>> start Given records

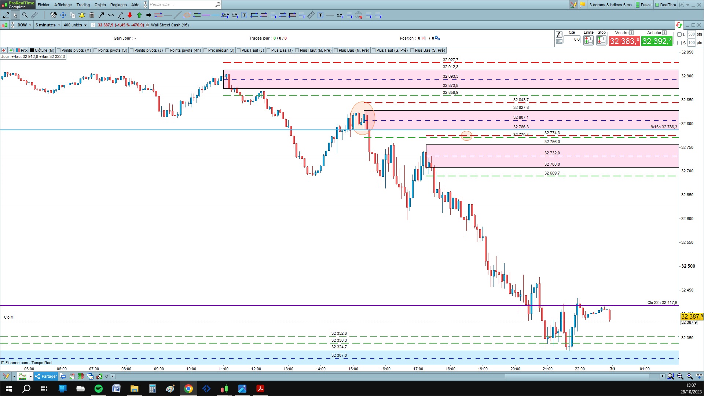Toggle the Prix médian (J) checkbox
The width and height of the screenshot is (704, 396).
205,50
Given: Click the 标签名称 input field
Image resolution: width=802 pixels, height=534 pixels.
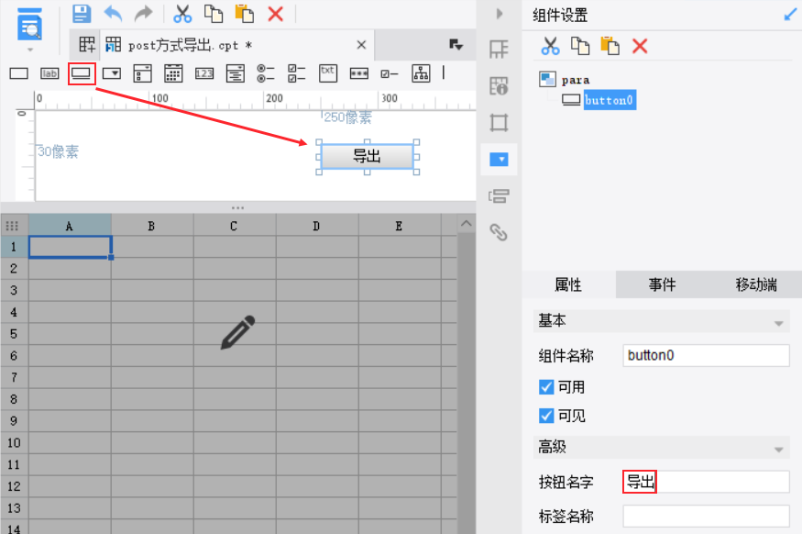Looking at the screenshot, I should (x=706, y=516).
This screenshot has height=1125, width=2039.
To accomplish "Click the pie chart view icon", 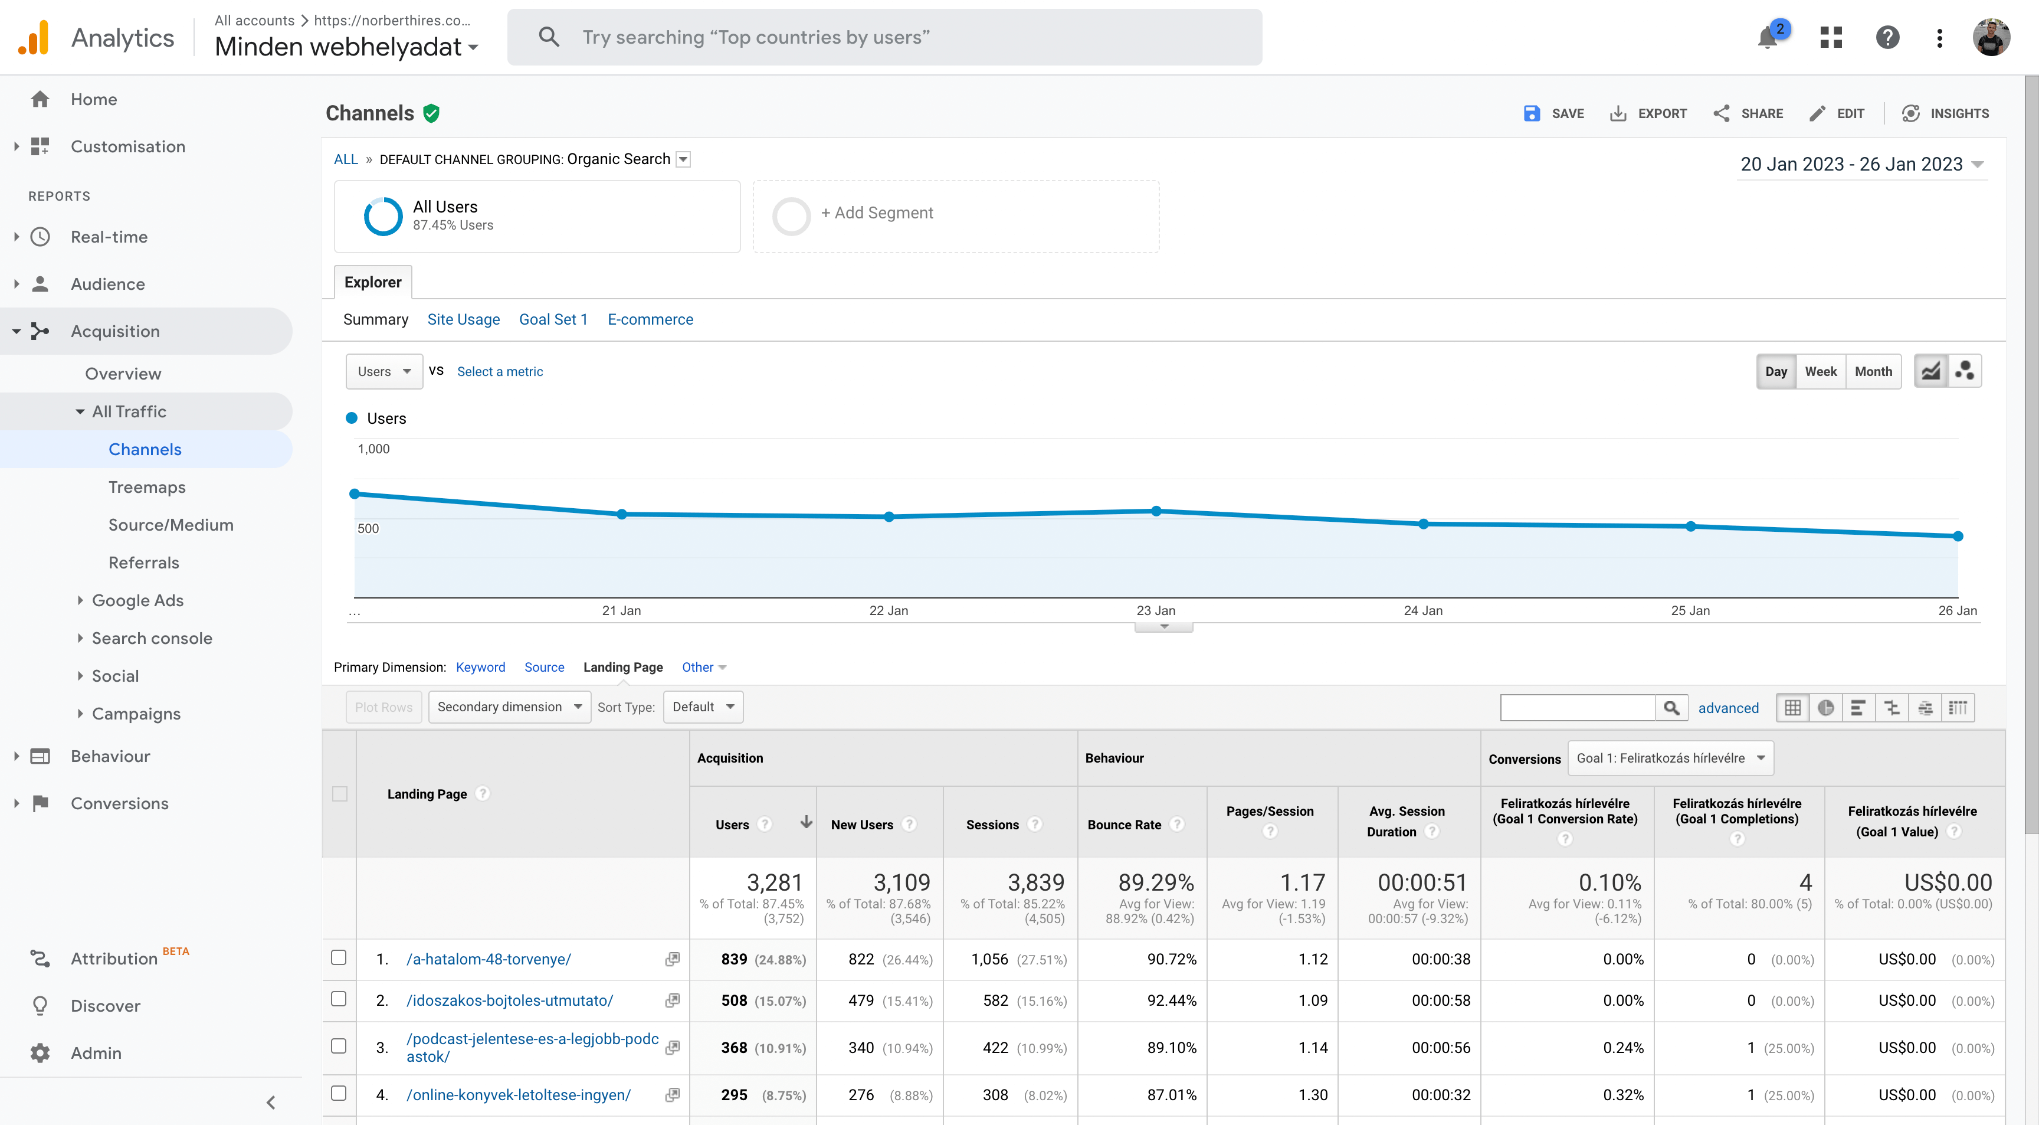I will 1827,706.
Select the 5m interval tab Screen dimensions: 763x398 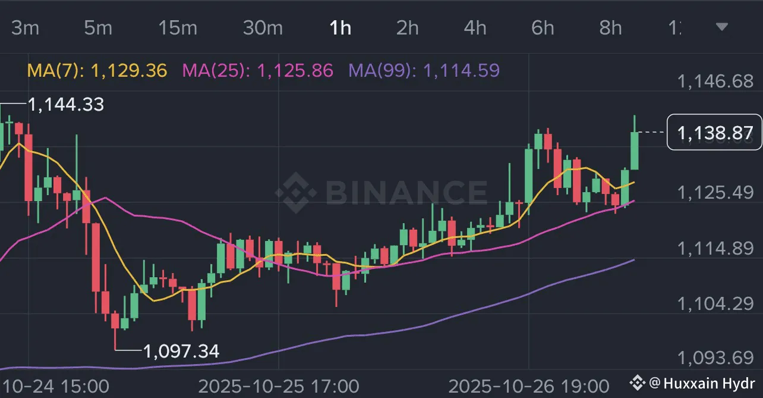[98, 27]
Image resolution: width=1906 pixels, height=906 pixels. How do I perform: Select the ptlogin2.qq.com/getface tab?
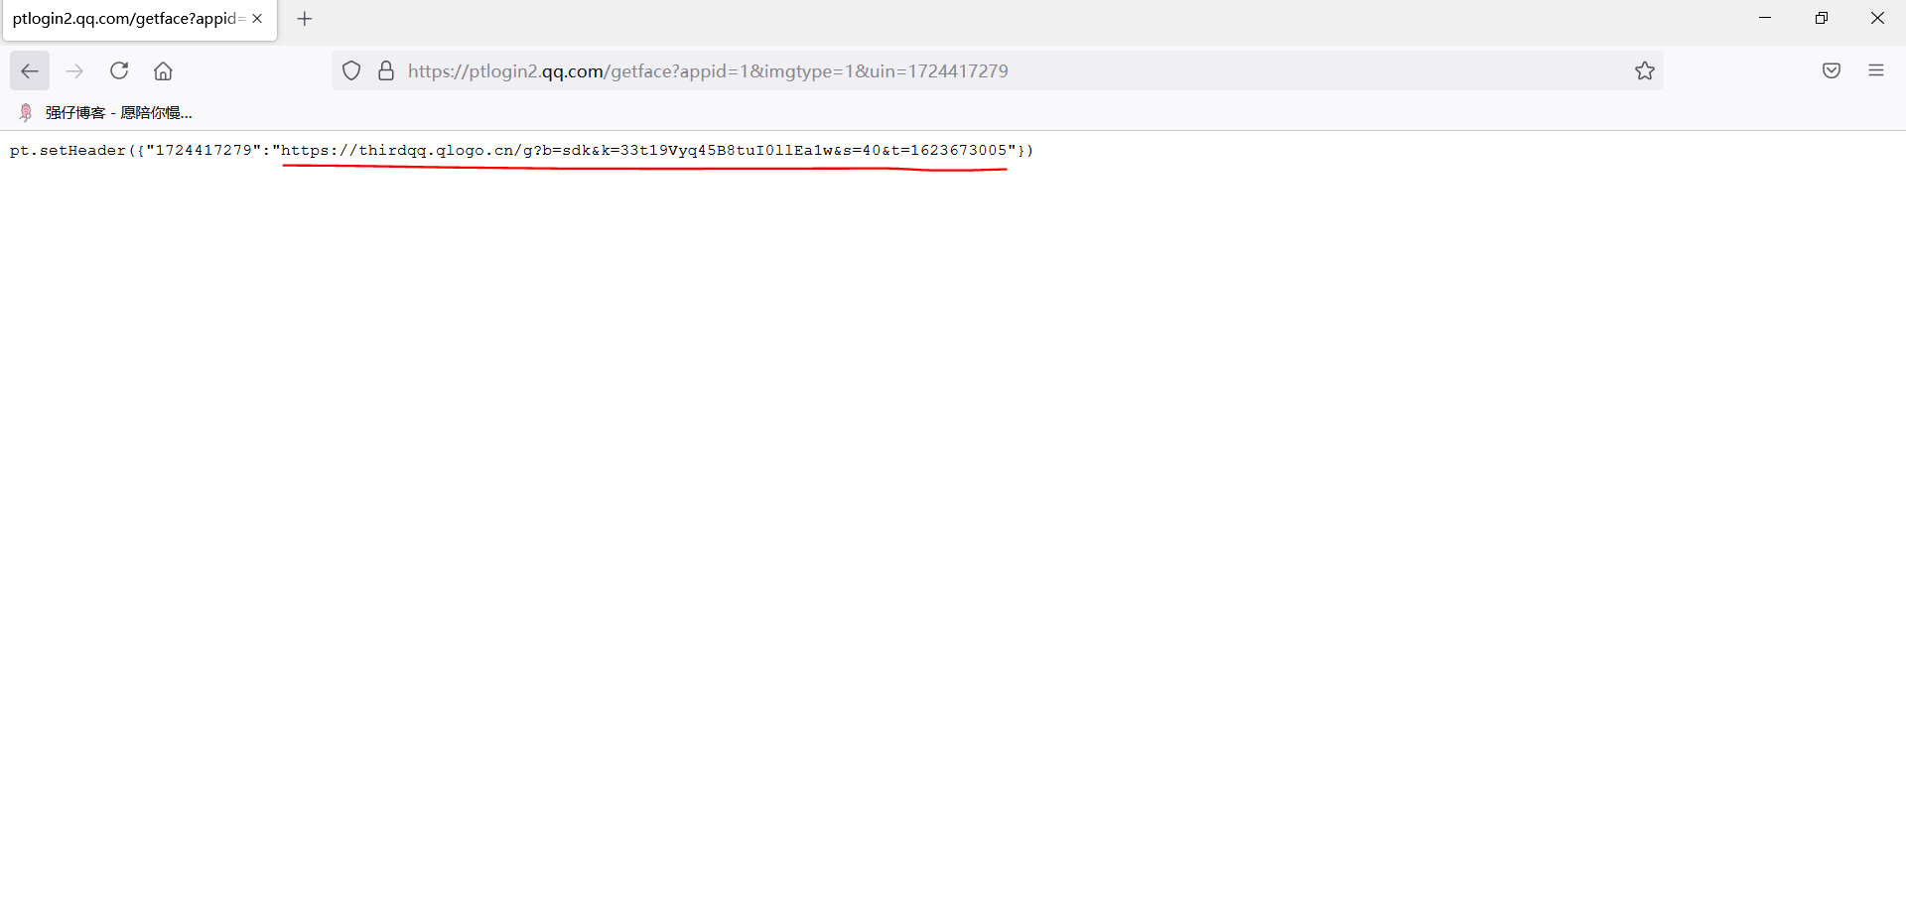(x=127, y=19)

>> end Given records

Copy out the entries verbatim, starting at the first line and ending at the line that contains "Looking at the", with both ends included. Omit the pictures from your copy.

[Exercise solution]
Toggle the Prix médian (J) checkbox
The width and height of the screenshot is (704, 396).
205,50
Given: Click the 标签名称 input field
Image resolution: width=802 pixels, height=534 pixels.
Looking at the screenshot, I should (x=706, y=516).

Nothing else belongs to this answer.